Only the lines below starting at the one that contains "Task: Click the Delete" and ending at the one that contains "Given: Select the" are to be reproduced, exactly and with both ends kept.

↓

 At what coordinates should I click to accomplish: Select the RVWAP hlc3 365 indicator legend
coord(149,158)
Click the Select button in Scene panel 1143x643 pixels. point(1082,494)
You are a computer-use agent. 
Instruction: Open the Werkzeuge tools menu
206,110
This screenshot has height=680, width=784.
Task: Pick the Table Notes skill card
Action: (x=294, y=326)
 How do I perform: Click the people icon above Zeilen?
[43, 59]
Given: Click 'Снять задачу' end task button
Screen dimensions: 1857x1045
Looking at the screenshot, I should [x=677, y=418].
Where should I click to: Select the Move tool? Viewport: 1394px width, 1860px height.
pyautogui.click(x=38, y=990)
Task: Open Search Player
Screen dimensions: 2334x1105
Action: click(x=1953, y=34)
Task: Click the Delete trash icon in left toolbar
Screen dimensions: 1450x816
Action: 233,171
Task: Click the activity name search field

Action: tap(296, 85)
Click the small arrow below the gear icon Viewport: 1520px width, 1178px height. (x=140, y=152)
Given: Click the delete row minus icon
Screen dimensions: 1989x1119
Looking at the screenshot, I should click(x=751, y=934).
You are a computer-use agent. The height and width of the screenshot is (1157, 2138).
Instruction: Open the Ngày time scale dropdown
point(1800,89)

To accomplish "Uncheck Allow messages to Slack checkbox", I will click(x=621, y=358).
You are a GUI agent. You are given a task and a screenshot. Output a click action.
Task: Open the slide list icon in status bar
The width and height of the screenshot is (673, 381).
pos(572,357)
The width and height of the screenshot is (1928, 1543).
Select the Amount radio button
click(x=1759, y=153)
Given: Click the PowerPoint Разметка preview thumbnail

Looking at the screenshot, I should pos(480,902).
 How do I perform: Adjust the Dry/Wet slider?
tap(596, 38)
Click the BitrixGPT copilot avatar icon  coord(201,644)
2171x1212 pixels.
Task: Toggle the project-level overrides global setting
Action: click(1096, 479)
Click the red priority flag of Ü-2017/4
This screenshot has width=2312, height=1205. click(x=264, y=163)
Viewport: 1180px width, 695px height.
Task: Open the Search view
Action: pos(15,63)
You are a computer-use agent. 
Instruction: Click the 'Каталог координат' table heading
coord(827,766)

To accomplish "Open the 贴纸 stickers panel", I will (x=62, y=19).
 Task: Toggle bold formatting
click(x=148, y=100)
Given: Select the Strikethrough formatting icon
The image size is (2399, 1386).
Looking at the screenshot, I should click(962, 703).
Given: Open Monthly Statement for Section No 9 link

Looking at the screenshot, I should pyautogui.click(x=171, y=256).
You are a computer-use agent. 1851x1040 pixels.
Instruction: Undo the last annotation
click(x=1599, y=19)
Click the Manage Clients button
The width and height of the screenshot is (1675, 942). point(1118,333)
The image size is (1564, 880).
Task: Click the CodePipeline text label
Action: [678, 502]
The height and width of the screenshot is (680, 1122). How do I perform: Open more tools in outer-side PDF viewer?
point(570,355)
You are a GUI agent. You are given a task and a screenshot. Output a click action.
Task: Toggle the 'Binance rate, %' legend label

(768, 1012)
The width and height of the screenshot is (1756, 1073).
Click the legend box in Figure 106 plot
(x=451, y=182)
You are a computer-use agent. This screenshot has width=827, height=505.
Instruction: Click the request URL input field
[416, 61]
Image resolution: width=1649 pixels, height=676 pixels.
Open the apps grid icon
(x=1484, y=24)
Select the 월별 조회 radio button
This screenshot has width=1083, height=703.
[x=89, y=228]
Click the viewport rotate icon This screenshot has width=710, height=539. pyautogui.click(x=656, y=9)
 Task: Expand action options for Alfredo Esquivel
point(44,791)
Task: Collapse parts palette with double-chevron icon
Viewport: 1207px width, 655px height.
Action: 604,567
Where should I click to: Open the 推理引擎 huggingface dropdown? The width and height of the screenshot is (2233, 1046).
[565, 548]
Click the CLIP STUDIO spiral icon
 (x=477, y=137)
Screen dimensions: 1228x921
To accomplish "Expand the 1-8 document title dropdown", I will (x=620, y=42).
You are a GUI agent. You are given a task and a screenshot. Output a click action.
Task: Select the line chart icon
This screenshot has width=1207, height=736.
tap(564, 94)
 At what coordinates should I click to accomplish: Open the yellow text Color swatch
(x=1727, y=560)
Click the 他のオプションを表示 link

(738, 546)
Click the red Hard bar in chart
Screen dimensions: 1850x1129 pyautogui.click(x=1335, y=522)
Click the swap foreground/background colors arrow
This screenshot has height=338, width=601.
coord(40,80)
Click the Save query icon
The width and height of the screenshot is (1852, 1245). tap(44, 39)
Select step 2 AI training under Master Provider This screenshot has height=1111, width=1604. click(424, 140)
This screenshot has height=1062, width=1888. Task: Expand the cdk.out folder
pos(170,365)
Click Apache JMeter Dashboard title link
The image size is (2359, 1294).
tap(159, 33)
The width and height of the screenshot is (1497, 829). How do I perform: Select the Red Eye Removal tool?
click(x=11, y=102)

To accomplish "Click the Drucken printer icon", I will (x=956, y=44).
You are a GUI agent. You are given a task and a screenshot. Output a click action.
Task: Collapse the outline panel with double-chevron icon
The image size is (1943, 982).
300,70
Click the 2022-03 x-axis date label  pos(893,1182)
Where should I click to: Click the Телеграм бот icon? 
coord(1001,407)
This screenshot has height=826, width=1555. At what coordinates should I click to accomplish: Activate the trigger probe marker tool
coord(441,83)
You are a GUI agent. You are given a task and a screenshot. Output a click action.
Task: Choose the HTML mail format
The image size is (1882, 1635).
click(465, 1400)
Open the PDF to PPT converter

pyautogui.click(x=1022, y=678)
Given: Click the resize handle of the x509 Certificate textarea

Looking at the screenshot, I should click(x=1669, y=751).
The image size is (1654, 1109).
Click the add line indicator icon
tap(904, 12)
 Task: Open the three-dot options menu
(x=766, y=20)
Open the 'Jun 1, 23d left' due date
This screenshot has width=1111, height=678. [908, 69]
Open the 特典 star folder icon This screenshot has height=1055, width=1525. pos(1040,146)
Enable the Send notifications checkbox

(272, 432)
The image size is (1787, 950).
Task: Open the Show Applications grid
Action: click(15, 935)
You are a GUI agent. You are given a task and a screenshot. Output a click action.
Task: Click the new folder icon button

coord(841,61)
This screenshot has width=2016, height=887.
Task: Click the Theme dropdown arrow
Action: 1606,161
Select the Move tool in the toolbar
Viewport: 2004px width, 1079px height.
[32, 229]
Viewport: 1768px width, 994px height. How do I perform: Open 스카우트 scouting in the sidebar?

↑

**EXERCISE RESPONSE:**
Task: Click the Delete trash icon in left toolbar
Screen dimensions: 1450x816
Action: 233,171
Task: Click the activity name search field

Action: tap(296, 85)
Click the small arrow below the gear icon Viewport: 1520px width, 1178px height. (x=140, y=152)
Given: Click the delete row minus icon
Screen dimensions: 1989x1119
Looking at the screenshot, I should click(x=751, y=934).
You are a computer-use agent. The height and width of the screenshot is (1157, 2138).
Instruction: Open the Ngày time scale dropdown
point(1800,89)

To accomplish "Uncheck Allow messages to Slack checkbox", I will click(x=621, y=358).
You are a GUI agent. You are given a task and a screenshot. Output a click action.
Task: Open the slide list icon in status bar
The width and height of the screenshot is (673, 381).
pos(572,357)
The width and height of the screenshot is (1928, 1543).
Select the Amount radio button
click(x=1759, y=153)
Given: Click the PowerPoint Разметка preview thumbnail

Looking at the screenshot, I should pos(480,902).
 How do I perform: Adjust the Dry/Wet slider?
tap(596, 38)
Click the BitrixGPT copilot avatar icon  coord(201,644)
2171x1212 pixels.
Task: Toggle the project-level overrides global setting
Action: click(1096, 479)
Click the red priority flag of Ü-2017/4
This screenshot has width=2312, height=1205. click(x=264, y=163)
Viewport: 1180px width, 695px height.
Task: Open the Search view
Action: pos(15,63)
You are a computer-use agent. 
Instruction: Click the 'Каталог координат' table heading
coord(827,766)

To accomplish "Open the 贴纸 stickers panel", I will (x=62, y=19).
 Task: Toggle bold formatting
click(x=148, y=100)
Given: Select the Strikethrough formatting icon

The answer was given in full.